|
|
|
|
|
by dogma1138
1235 days ago
|
|
Sort off, I’m aware that in principle the generator has an advantage and eventually the detector will average out to a coin flip at best. However some advantages can disappear when you put constraints on the output such as quality and correctness. So whilst the end result might be less statistically significant in terms of was it human or AI generated it can overall be also less useful to the end user. |
|
Only if you suppose that the ideal output is superhuman. In the case of OpenAI et al, that's arguably the case, but those aren't the players that are going to get into an arms race with detection anyway. They want it to be relatively easy to detect AI generated content, because they're not in the plagiarism business, and anti-plagiarism measures will get the public and media off their backs. And nobody who is interested in targeting plagiarism has nearly the funding to build their own LLM on a level that matters.

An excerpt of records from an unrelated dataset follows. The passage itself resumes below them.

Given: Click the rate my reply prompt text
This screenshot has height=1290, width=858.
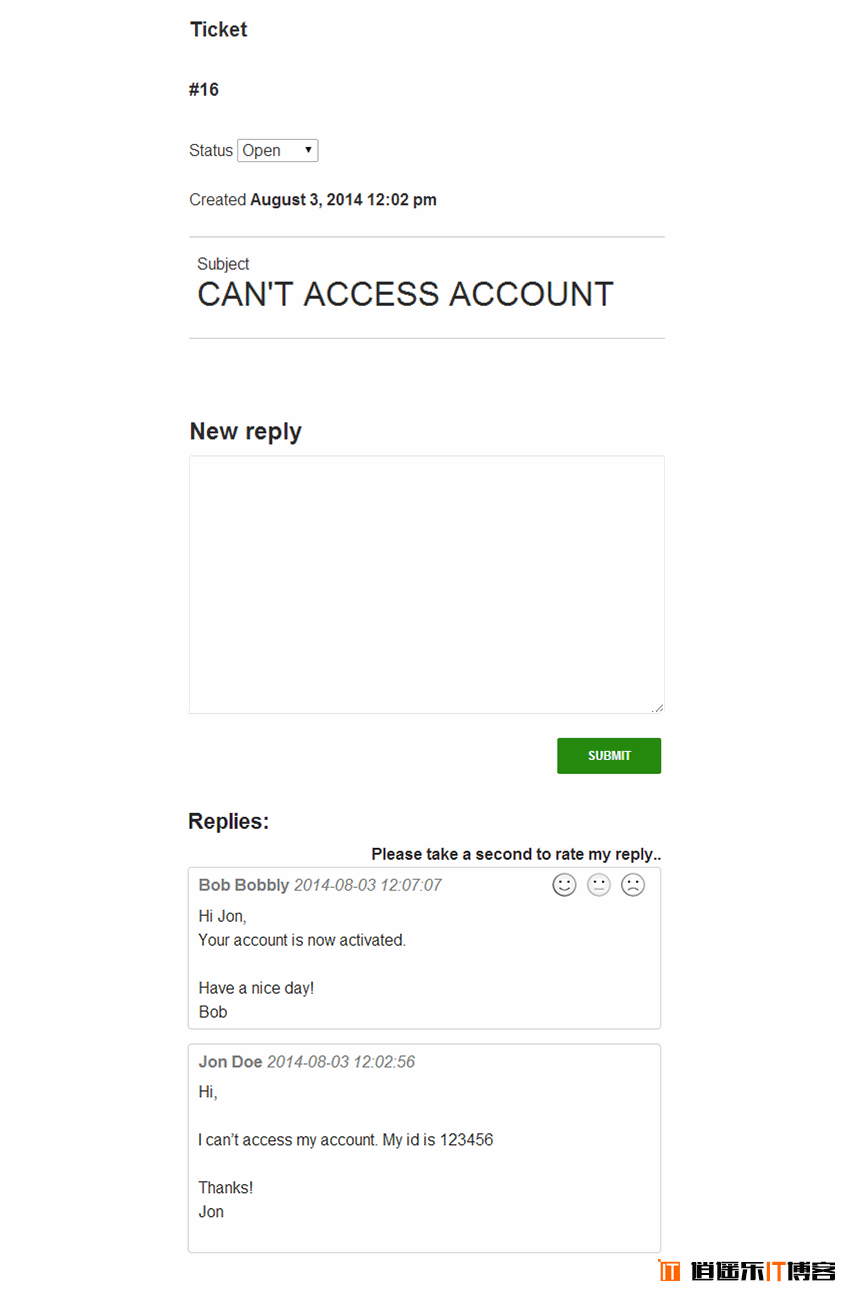Looking at the screenshot, I should click(x=516, y=854).
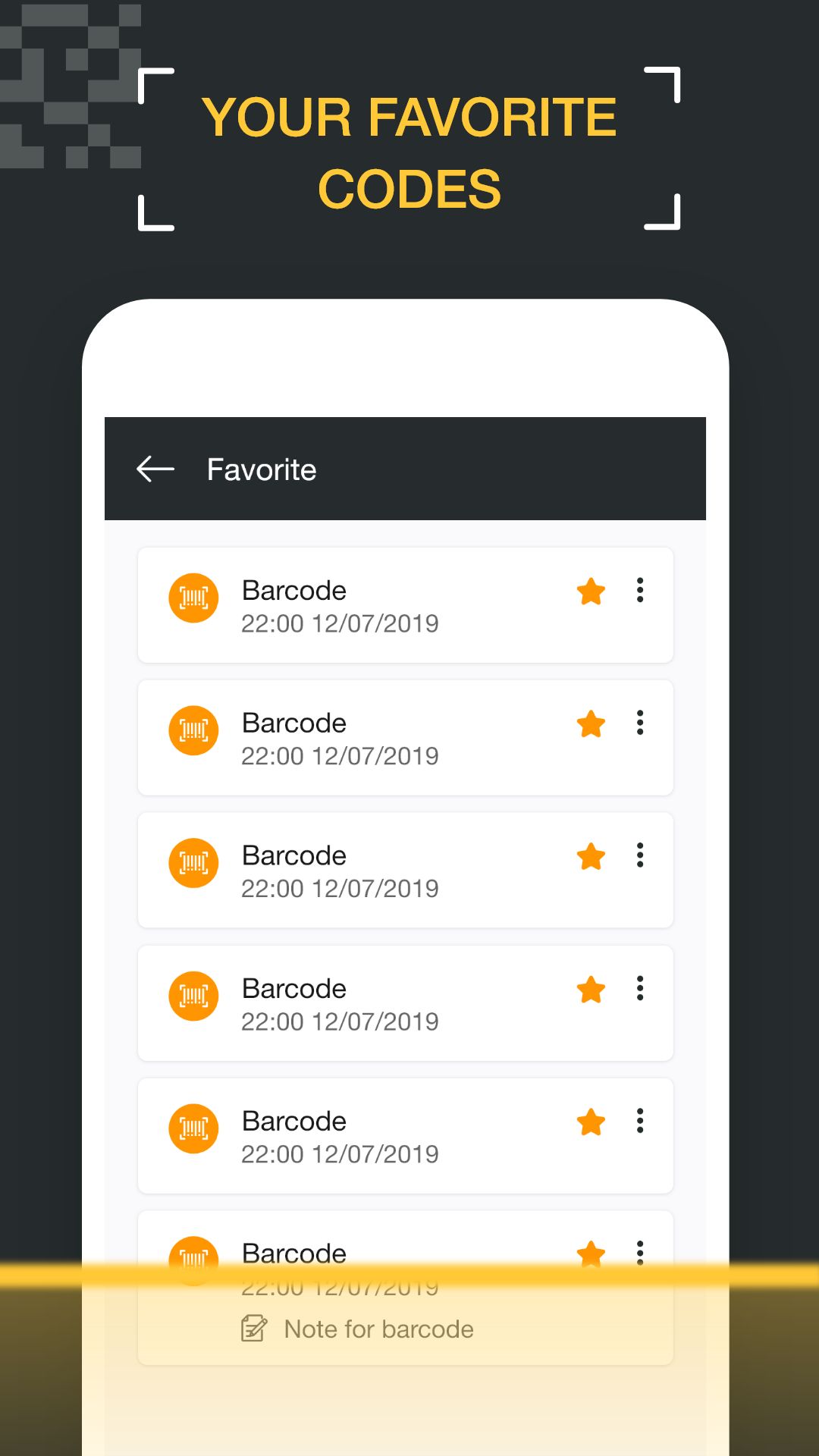This screenshot has height=1456, width=819.
Task: Click the first entry's orange barcode icon
Action: click(x=193, y=598)

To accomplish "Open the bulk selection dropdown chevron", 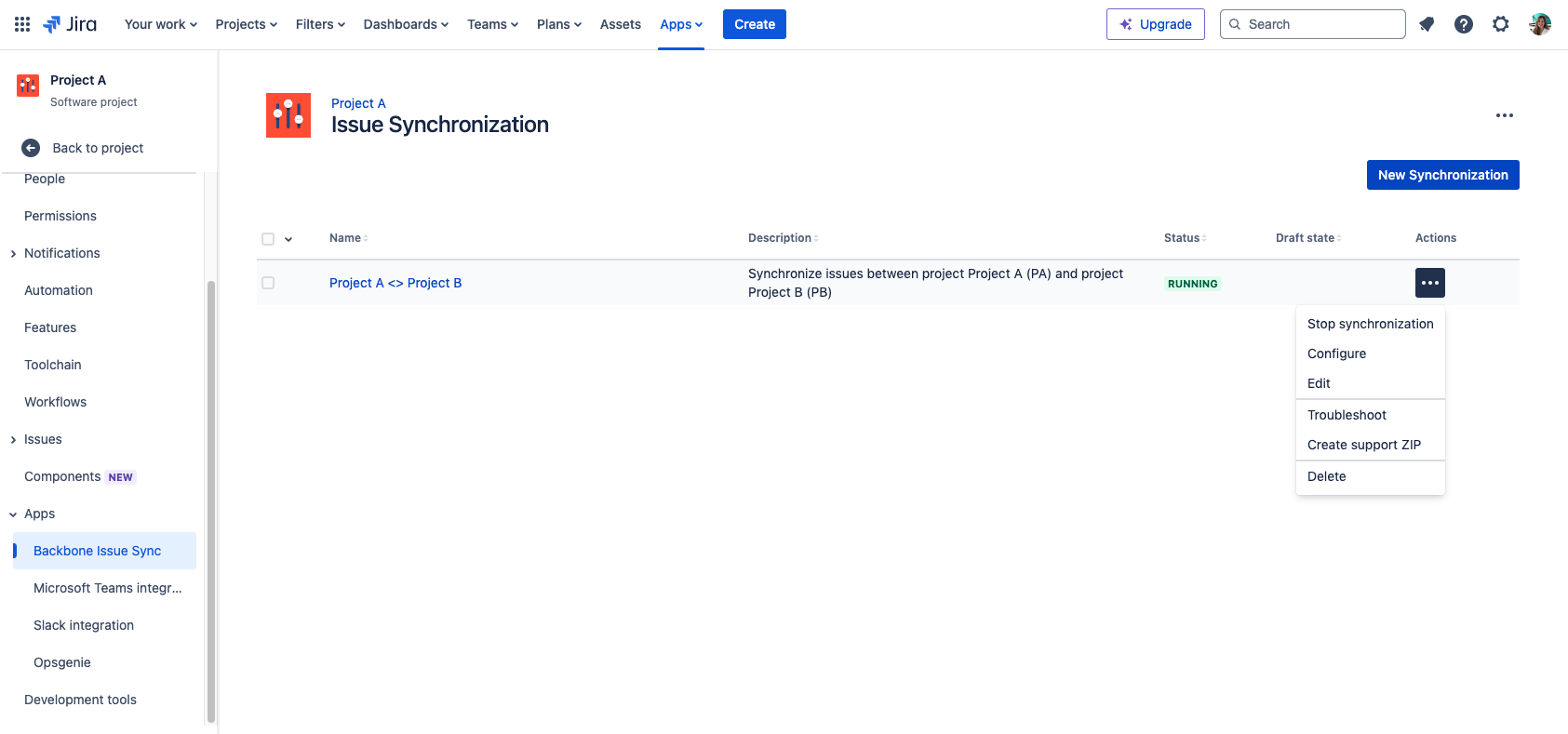I will coord(288,239).
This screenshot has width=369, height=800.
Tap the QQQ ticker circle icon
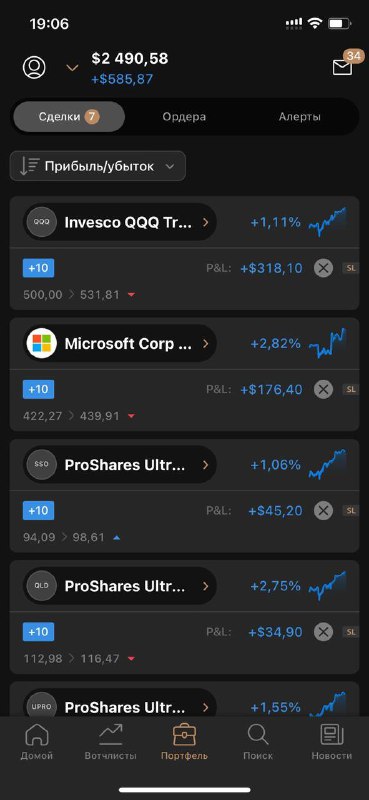(41, 222)
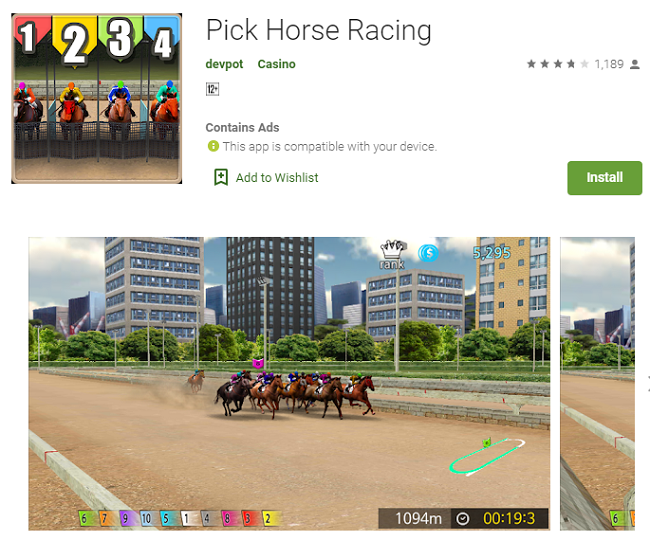Click horse number 2 yellow rank flag
Image resolution: width=650 pixels, height=541 pixels.
point(270,518)
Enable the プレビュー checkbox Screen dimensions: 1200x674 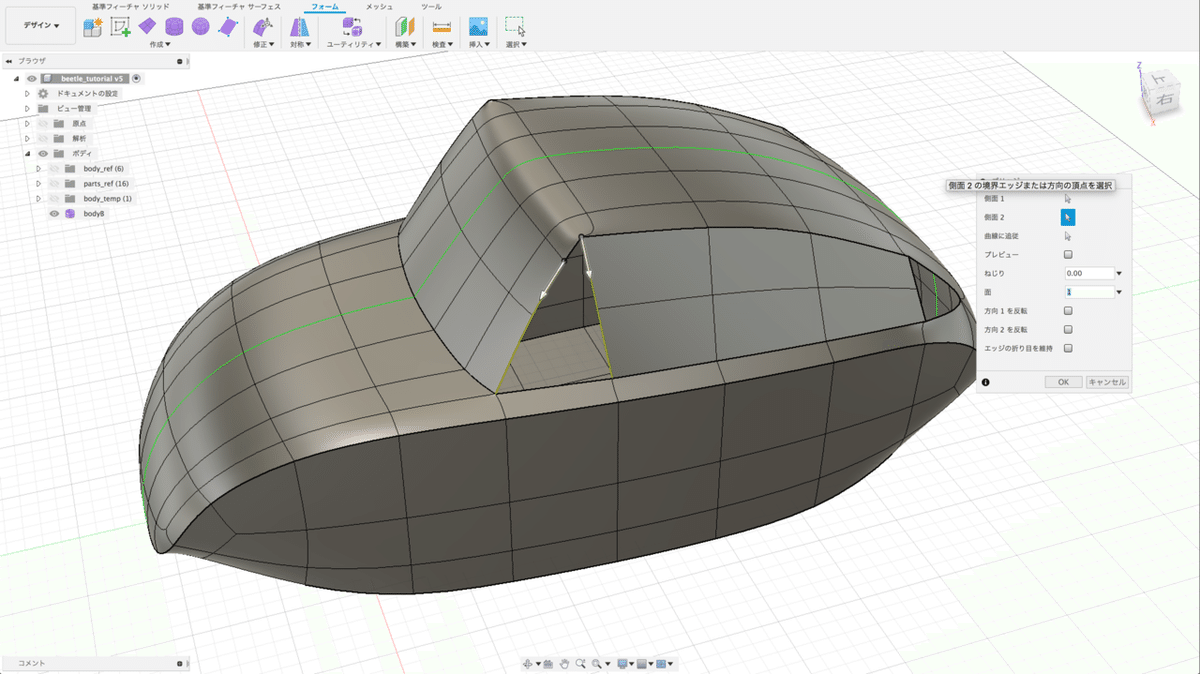pos(1068,255)
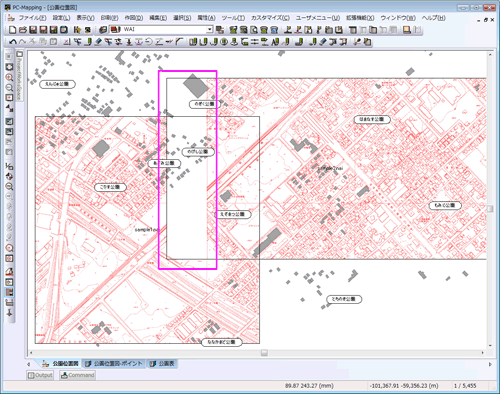This screenshot has height=394, width=500.
Task: Click the left tab navigation arrow
Action: (x=28, y=364)
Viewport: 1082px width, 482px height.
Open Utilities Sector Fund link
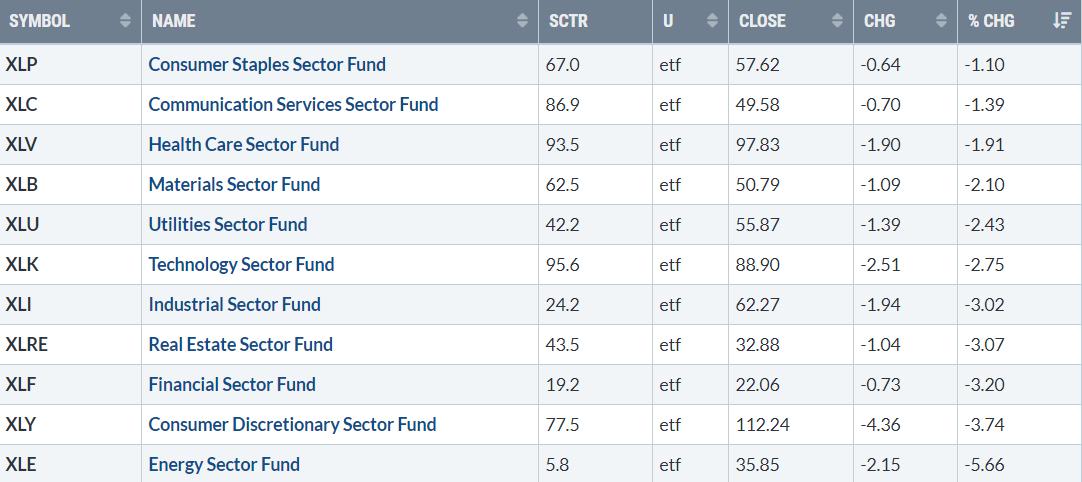click(x=228, y=224)
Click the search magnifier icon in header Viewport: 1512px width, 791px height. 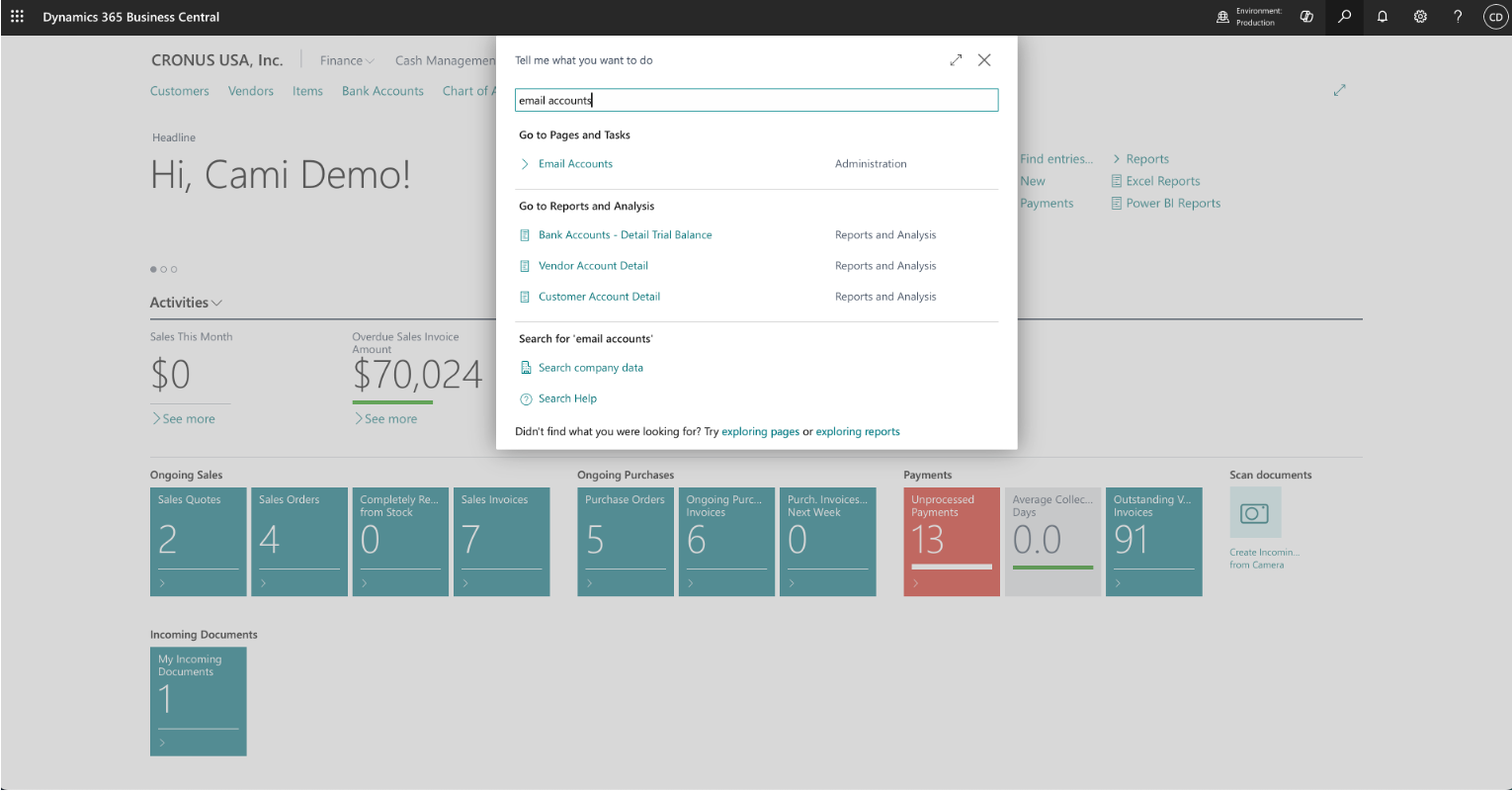click(1344, 17)

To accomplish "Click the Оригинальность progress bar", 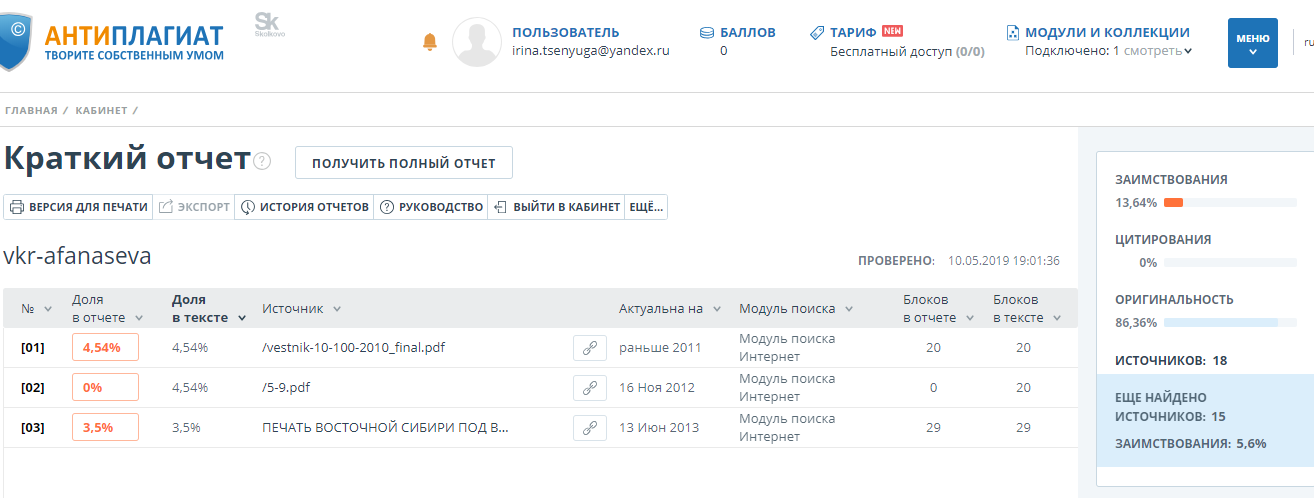I will point(1222,323).
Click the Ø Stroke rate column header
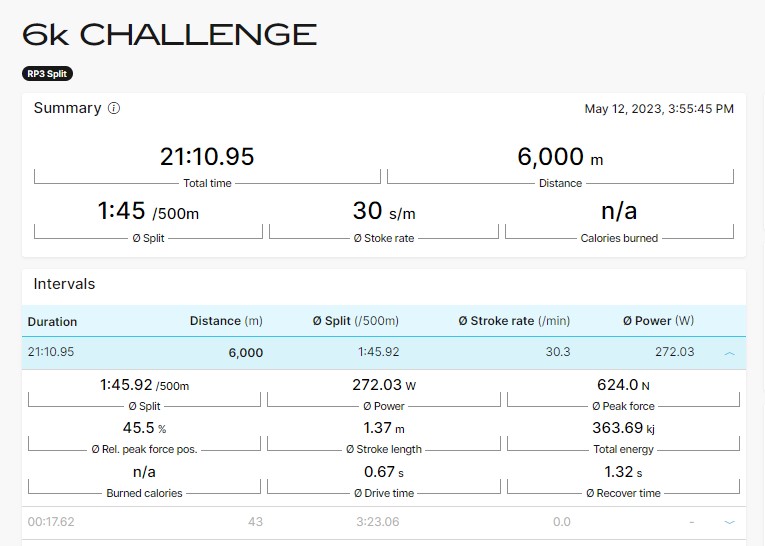This screenshot has height=546, width=765. pyautogui.click(x=514, y=321)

So if there's an arms race in the near term, I expect it will be with postprocessors instead. These will be much smaller models (i.e. runs in your browser, or at least on a small backend machine) that take the output of ChatGPT and tweak it to fool detectors. They won't care about maximizing quality or accuracy, but will just care about preserving meaning while erasing statistical signs of AI generation.
I don't know if the business case for that will be there. It's there for selling papers, and almost certainly some people will try their hand at these models just for the challenge and/or to prove a point.